Signs for retail stores largely paid the bills. But it also became an essential resource for painters, sculptors, and performance artists, thanks to Stern’s relationships with New York’s emerging new media art scene. Keith Haring relied on Let There Be Neon to electrify his motifs and create the sign for his Pop Shop. So did Laurie Anderson, whose 1983 violin performance employed one of the first portable battery-powered neon pieces ever created. Artists as diverse as Robert Rauschenberg, Nam June Paik, Dennis Oppenheim, Tracey Emin, and Yoko Ono relied on the studio’s expertise.
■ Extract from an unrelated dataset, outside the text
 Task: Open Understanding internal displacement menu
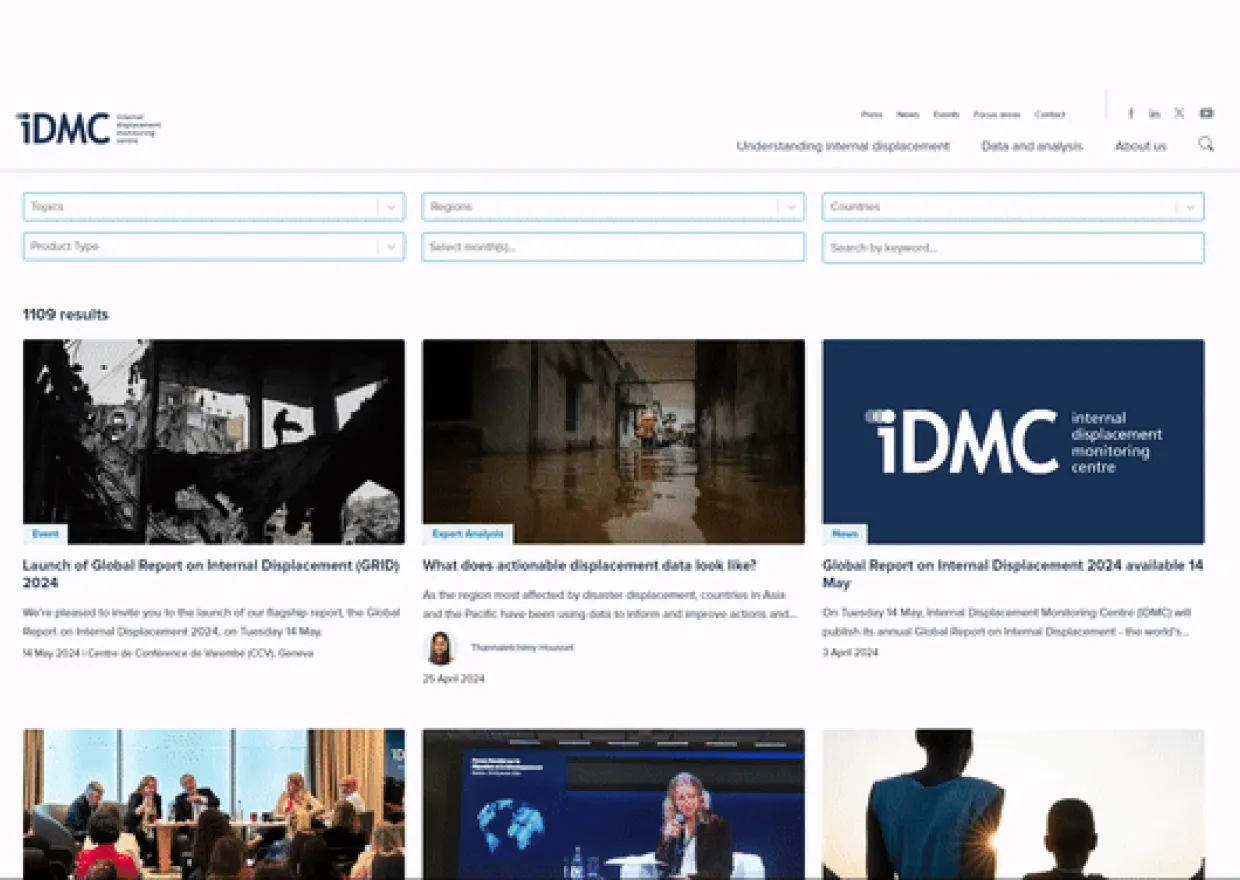[x=842, y=146]
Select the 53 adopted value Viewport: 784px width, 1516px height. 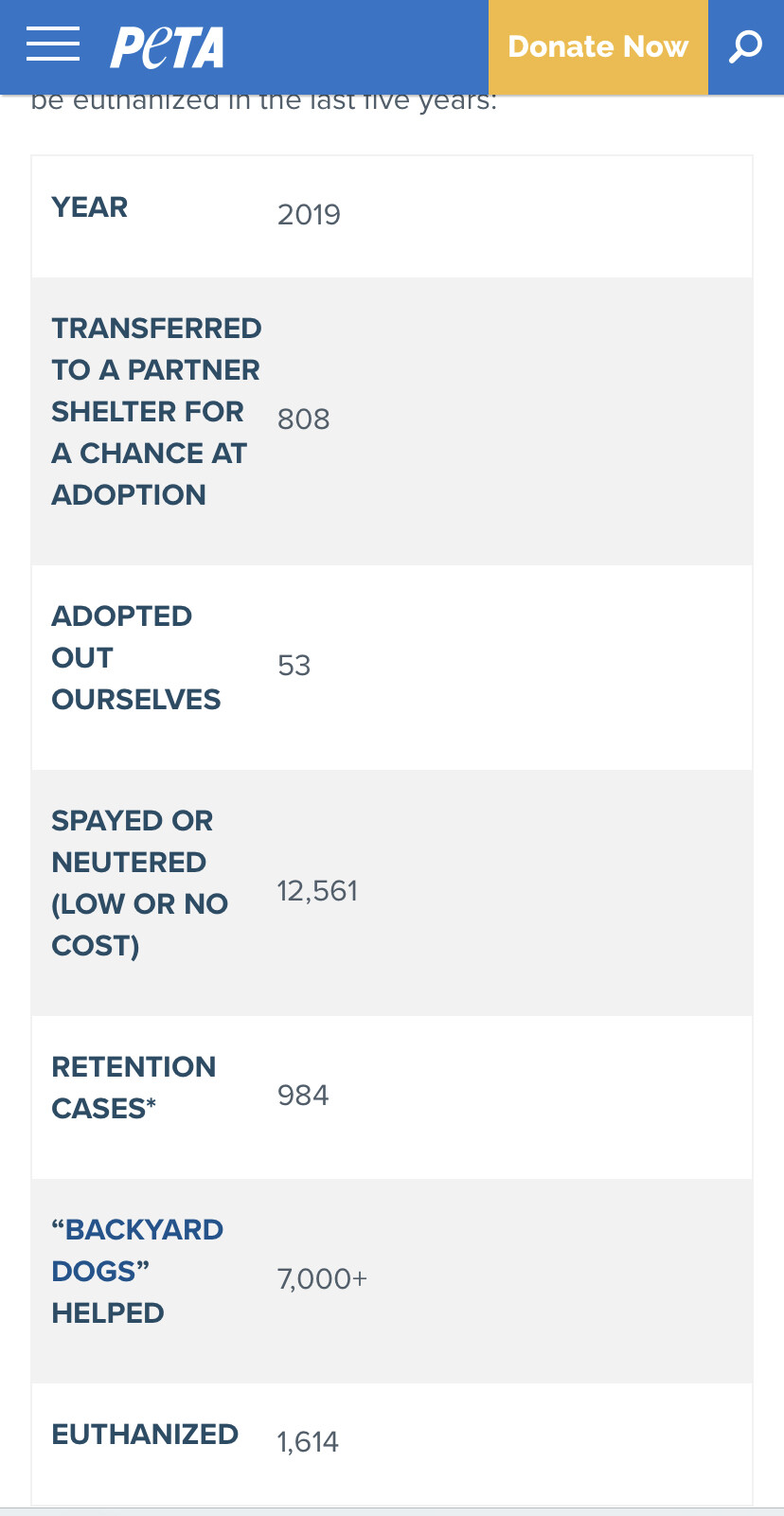pos(294,666)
So did the rest of the public, especially New York’s bars and restaurants. Diners noshing at Union Square Cafe, shopping for lox at Russ & Daughters, or downing IPAs at Old Town Bar passed under the warm glow of Let There Be Neon’s lights emanating above their storefronts. Sometimes their creations end up in unexpected places. Broadway and movie theater marquees as well as SoulCycle studios are emblazoned with the shop’s work. They liven up the sets of The Sopranos, Broad City, and 30 Rock.
The common electrified thread through all these projects is Friedman. Since every job is unique, he seeks to bring an artistic sensibility and a professional touch to each order, whether it’s a simple “Bar” sign or an artist-designed infinity mirror that takes three months of labor. (Friedman’s shop also makes LED lights, but those are almost never used by artists.)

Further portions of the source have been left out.